As you’d reasonably expect of an ‘80s Franco joint, casual nudity, languid seductions and fevered tongue-waggling are soon the order of the day, but right from the outset, the sex here is dark, with Antonio reaching his first climax with Julia as he whispers of his plan to murder Martina and steal her (apparently considerable) fortune.

Of course, Antonio is also simultaneously conspiring with Marta to do away with Julia, but… needless to say, it all becomes a bit of a blur before long, especially once Marta brings out another round of her “special cocktails” (“it’s an old recipe, from my ancestors”). They seem to have quite an effect. And, at the end of the day, does it really matter who’s doing what to whom anyway, so long as everybody cums and somebody dies?

“Twenty minutes of plot, sixty minutes of sex” may be a common complaint whenever quote-unquote ‘mainstream’ film criticism tries to get to grips with with erotica/porn, but here Franco proves that in the right hands (so to speak), the sex itself can be both aesthetically and narratively compelling, even as it progresses at the strung out, tidal pace at which he prefers to weave his weird spell. After the initial set up, the narrative progresses (in both linear and emotional terms) almost entirely through the compulsive, obsessional sexual (and occasionally homicidal) behaviour of the characters within the villa.

And, we haven’t yet mentioned the film’s primary technical innovation - namely, the fact that, uniquely within his filmography, Franco chose to shoot much of ‘Gemidos de Placer’ as a series of extended, real time single takes, in the manner of Hitchcock’s ‘Rope’.

- **Try it**
Quote the film review word for word, between "And, we haven’t" and "of Hitchcock’s ‘Rope’.", inclusive.

- **Study material**
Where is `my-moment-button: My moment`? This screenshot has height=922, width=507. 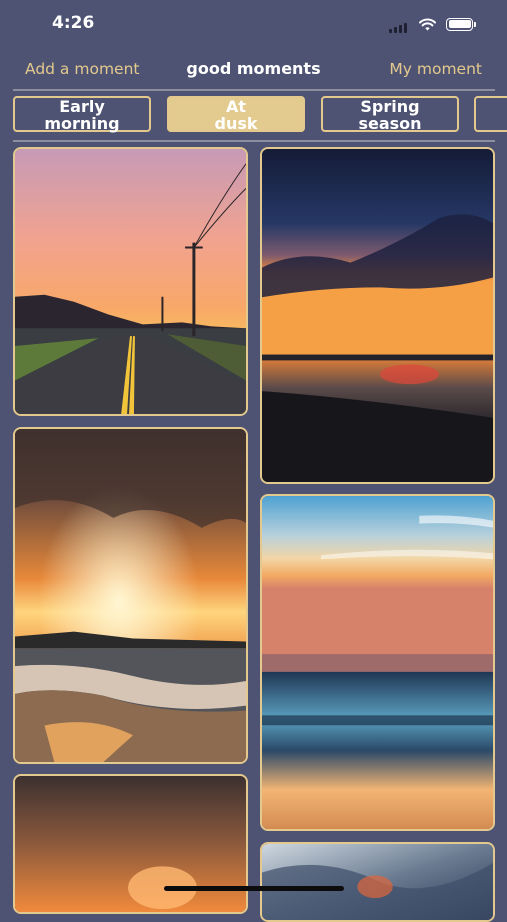 my-moment-button: My moment is located at coordinates (436, 69). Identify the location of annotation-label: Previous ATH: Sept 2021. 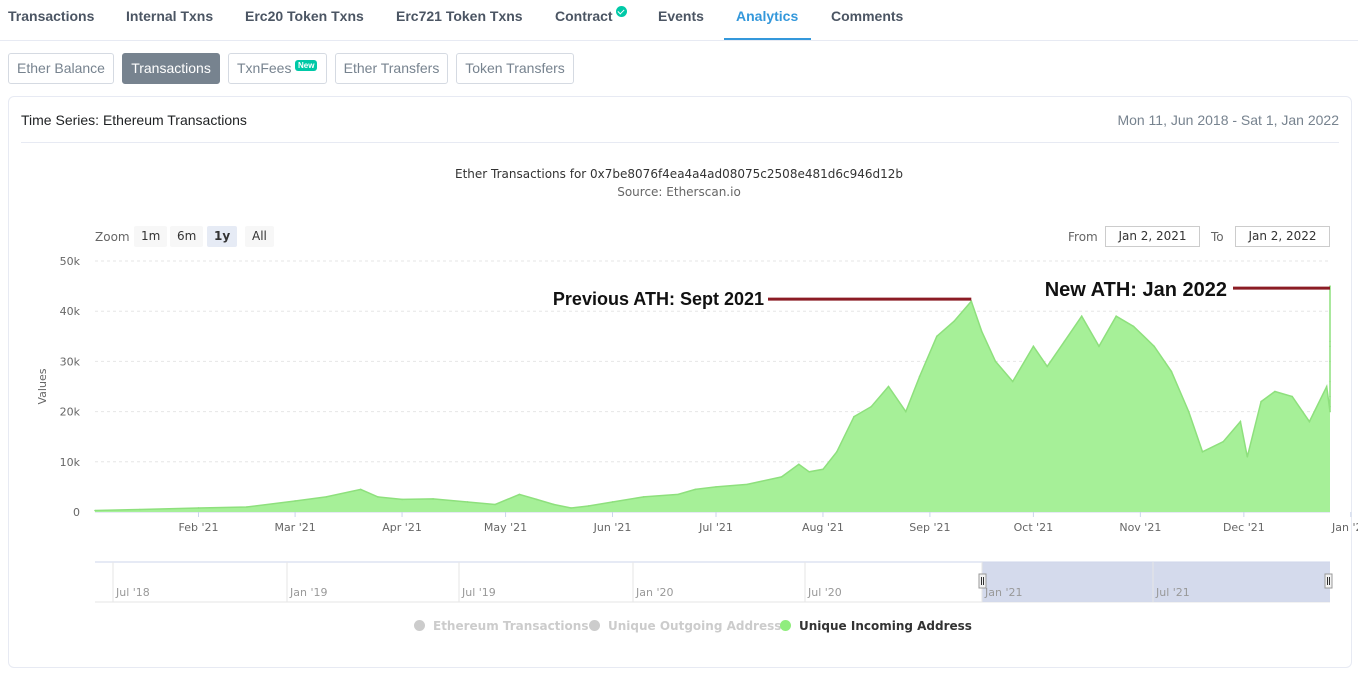
(658, 299).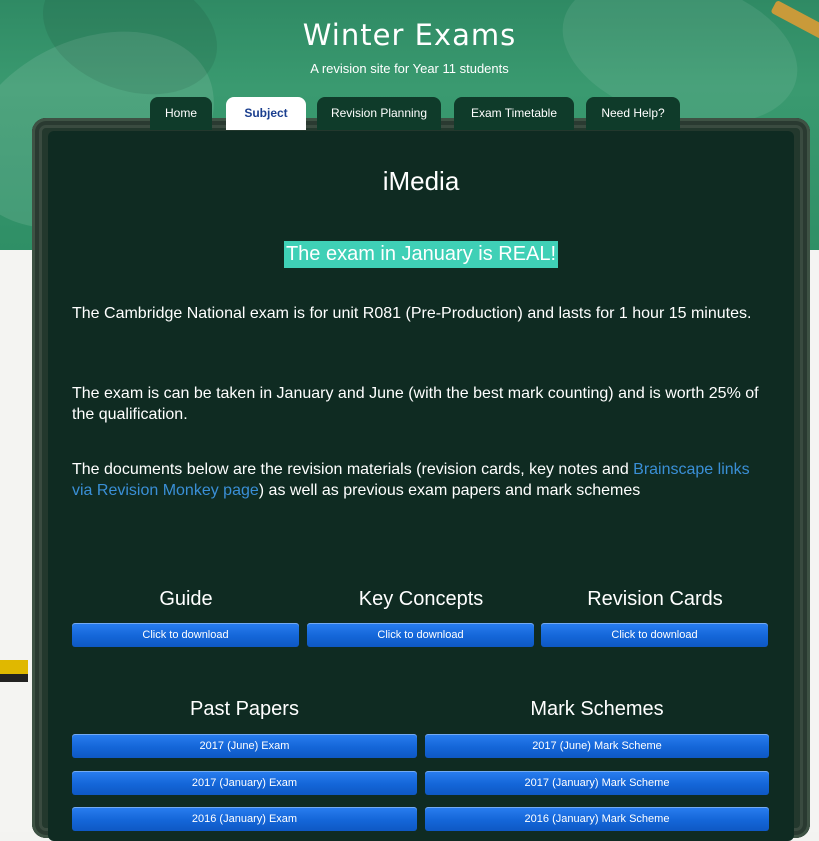  I want to click on past-paper-button-2016-january: 2016 (January) Exam, so click(244, 819).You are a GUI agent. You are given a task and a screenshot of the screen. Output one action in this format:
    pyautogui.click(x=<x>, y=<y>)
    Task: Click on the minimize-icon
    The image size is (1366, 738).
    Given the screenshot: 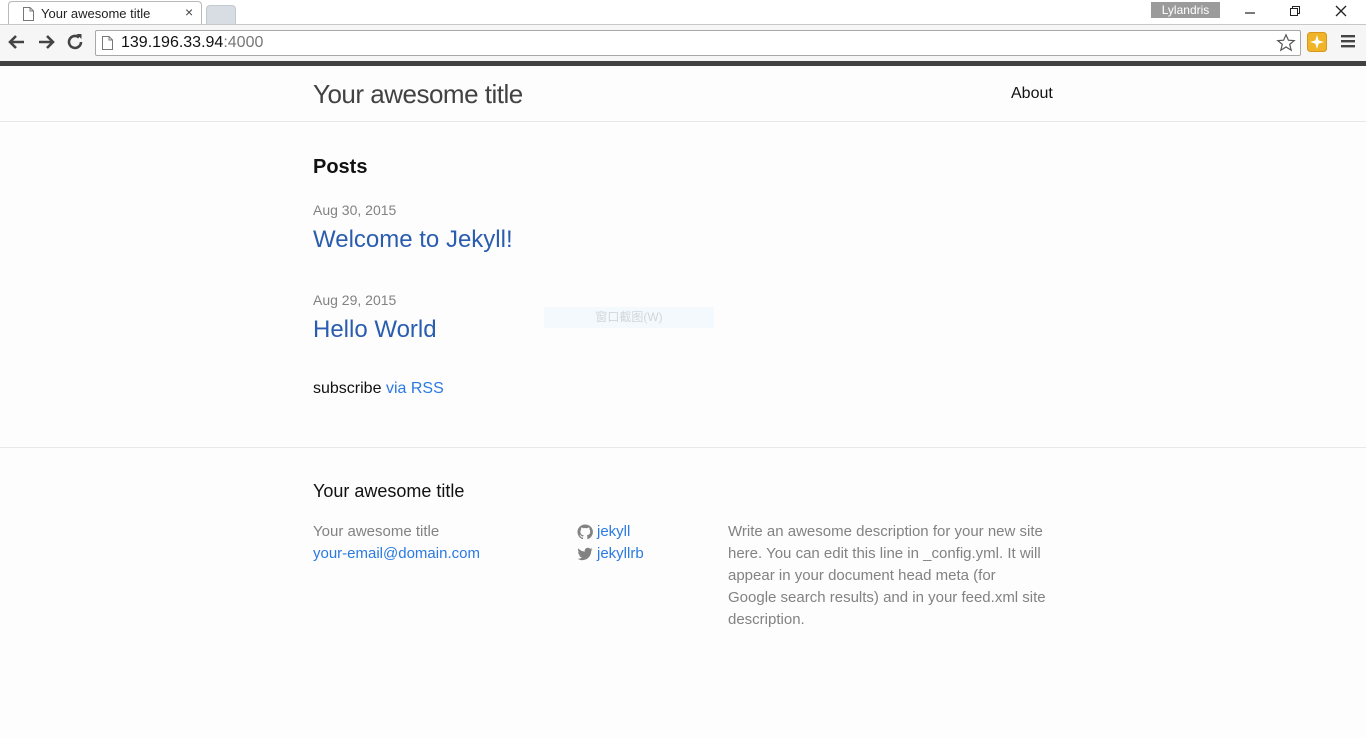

- **Response to the exercise**
And, we haven’t yet mentioned the film’s primary technical innovation - namely, the fact that, uniquely within his filmography, Franco chose to shoot much of ‘Gemidos de Placer’ as a series of extended, real time single takes, in the manner of Hitchcock’s ‘Rope’.